Hope exhibition tackles horror of child ritual murders

Kampala, Uganda | DOMINIC MUWANGUZI | Child trafficking and mutilation is reported in the local press almost daily. This violation of children rights is often condemned, especially by civil society groups. But many people still do not understand what causes child abuse and what can be done to stop it.

Providing that awareness to the public is the inspiration for `Hope’, an ongoing art exhibition at Makerere Art Gallery in Kampala that seeks to expose the evil and cause critical discussion. HOPE features paintings, drawings, and photography (prints), most of which is figurative, that leave many viewers emotionally arrested.

In one drawing, a child with a sullen look on his face, caged in a net, and put under lock with a hand on the far right of the paint stretched out with a key in an attempt to unlock it. At once it conjures the notion of child trafficking that deprives innocent and vulnerable children of their identity.

The printed images (photography) of mutilated bodies of the children and the surly subjects in Edward Waddimba’s semi-abstract series of paintings are emotionally charged.
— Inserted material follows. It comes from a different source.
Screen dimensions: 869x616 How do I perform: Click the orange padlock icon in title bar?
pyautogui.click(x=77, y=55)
Waddimba borrows a lot from Fabian Mpangi’s style and technique of monochromes and cubist style of breaking images on canvas and re-arranging them.
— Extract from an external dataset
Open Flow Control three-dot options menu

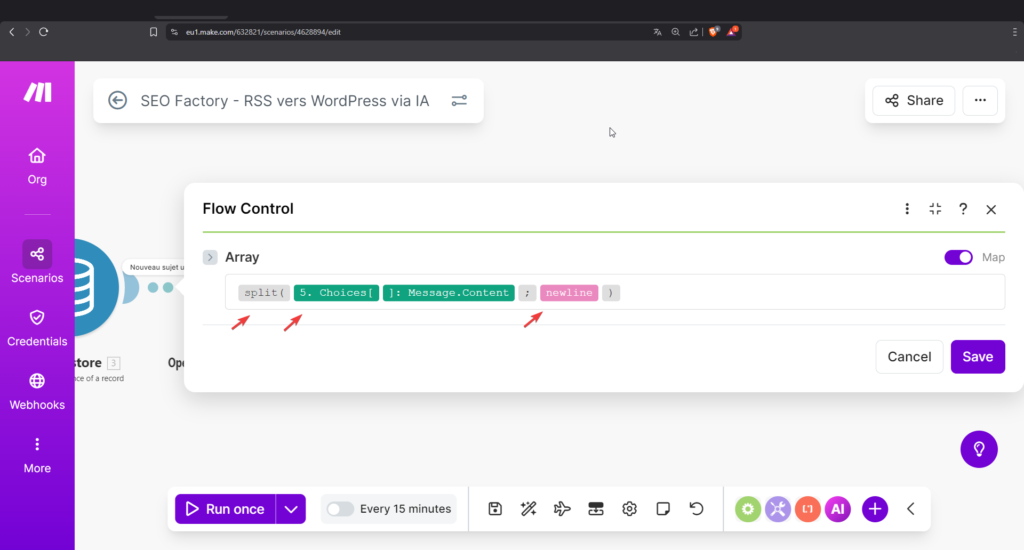point(907,209)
The curator of the exhibit, Phillip Balimunsi, revealed that it was an emotive journey to put together the exhibit. “I had to go to the courts of law in Mubende to have a first-hand experience of child sacrifice. The audience today sees images of mutilated bodies but l saw real images of bones that were left over after a child was sacrificed.”

The artists also delve more into the subject matter through interaction with relatives of the victims.

Remarkably, all the artworks on display were commissioned by a Christian initiative, Kyampisi Childcare Ministries that has done several series of campaigns to fight child sacrifice. The artists produced a timelessness exhibit, showcasing masterly of perspective, tonality, light, and depth.

The Hope exhibit is part of conversations designed to use art to engage, interpret, and interrogate the horrors of child abuse. It shows artists responding to critical issues that affect the community they inhabit and is an awareness campaign for the public to act as a collective to fight the inhuman deeds.

The exhibition was supported by Kyampisi Childcare Ministries and Uganda Visual Artists and Designers Association (UVADA).